▸ Given instruction
Copy out the entries starting at the line that contains "This screenshot has height=494, width=602." and ending at the line that contains "Open the chat", including the requests, and shift every coordinate in the answers by -29.
**** Records supplied ****
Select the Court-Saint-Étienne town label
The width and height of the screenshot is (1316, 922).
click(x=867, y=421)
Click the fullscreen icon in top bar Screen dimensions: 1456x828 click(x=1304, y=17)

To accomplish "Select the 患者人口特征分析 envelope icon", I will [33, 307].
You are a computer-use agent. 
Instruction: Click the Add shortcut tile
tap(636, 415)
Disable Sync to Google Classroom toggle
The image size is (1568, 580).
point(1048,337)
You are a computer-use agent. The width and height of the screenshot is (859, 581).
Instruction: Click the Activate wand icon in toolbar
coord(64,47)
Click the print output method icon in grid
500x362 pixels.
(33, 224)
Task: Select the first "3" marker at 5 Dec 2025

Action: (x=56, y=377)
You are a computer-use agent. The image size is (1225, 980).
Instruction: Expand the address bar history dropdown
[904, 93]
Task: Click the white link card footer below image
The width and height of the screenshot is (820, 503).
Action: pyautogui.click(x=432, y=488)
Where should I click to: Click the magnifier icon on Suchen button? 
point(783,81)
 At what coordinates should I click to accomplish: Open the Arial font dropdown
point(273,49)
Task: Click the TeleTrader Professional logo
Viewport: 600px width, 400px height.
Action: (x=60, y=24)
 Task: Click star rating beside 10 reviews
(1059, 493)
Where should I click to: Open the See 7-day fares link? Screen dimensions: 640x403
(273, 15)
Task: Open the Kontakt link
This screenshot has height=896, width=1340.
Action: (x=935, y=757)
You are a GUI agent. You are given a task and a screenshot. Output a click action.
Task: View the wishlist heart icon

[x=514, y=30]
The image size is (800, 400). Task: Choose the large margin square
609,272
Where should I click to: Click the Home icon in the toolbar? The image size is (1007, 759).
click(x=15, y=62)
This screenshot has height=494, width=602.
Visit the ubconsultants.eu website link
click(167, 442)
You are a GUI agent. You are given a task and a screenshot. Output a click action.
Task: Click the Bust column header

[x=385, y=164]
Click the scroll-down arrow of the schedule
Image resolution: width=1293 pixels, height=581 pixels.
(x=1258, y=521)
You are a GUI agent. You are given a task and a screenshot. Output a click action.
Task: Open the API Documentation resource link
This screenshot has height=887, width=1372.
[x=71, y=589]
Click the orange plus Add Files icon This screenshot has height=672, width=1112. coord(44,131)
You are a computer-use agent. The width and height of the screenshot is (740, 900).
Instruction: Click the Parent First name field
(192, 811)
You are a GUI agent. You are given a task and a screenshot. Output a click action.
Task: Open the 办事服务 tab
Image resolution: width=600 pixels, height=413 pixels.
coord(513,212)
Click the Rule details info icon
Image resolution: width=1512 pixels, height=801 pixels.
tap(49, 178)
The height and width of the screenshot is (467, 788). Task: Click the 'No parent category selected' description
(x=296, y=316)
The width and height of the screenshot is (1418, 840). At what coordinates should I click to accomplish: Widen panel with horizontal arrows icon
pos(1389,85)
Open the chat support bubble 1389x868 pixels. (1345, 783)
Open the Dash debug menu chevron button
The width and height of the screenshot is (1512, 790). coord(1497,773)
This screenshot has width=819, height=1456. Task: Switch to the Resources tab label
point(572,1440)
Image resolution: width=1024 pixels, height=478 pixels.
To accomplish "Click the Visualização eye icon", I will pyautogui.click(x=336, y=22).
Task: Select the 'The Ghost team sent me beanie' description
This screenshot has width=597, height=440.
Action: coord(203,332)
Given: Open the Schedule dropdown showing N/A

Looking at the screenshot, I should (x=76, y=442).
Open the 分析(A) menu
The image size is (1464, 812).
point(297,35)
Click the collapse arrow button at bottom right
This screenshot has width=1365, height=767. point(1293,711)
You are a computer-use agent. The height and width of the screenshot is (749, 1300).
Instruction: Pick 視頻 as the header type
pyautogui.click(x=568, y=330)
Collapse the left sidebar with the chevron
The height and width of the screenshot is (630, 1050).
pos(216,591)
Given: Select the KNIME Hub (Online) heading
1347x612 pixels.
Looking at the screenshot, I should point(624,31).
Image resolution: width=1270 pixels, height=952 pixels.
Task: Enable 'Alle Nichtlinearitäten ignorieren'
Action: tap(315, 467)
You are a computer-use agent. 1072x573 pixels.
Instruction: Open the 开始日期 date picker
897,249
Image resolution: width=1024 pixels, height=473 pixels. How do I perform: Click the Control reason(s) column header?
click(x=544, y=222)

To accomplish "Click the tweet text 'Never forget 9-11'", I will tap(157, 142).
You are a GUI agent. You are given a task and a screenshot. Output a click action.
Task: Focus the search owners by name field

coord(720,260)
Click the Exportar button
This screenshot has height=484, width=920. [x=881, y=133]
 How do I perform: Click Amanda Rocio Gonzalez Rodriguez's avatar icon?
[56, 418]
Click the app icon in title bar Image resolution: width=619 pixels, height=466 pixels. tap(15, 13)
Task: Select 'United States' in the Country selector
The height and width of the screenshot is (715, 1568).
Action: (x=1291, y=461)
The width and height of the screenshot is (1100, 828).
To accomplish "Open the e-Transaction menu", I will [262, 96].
****
▸ Task response
This screenshot has height=494, width=602.
Visit the ubconsultants.eu website link
click(138, 413)
You are a GUI agent. You are given a task and a screenshot. Output a click action.
Task: Click the Bust column header

[x=356, y=135]
Click the scroll-down arrow of the schedule
Image resolution: width=1293 pixels, height=581 pixels.
(x=1229, y=492)
You are a GUI agent. You are given a task and a screenshot. Output a click action.
Task: Open the API Documentation resource link
This screenshot has height=887, width=1372.
[x=42, y=560]
Click the orange plus Add Files icon This screenshot has height=672, width=1112. coord(15,102)
You are a computer-use agent. The width and height of the screenshot is (740, 900).
Instruction: Click the Parent First name field
(163, 782)
You are a GUI agent. You are given a task and a screenshot. Output a click action.
Task: Open the 办事服务 tab
Image resolution: width=600 pixels, height=413 pixels.
coord(484,183)
Click the Rule details info icon
Image resolution: width=1512 pixels, height=801 pixels.
tap(20, 149)
The height and width of the screenshot is (467, 788). Task: Click the 'No parent category selected' description
(x=267, y=287)
The width and height of the screenshot is (1418, 840). At what coordinates should I click to accomplish: Widen panel with horizontal arrows icon
pos(1360,56)
Open the chat support bubble 1389x868 pixels. (1316, 754)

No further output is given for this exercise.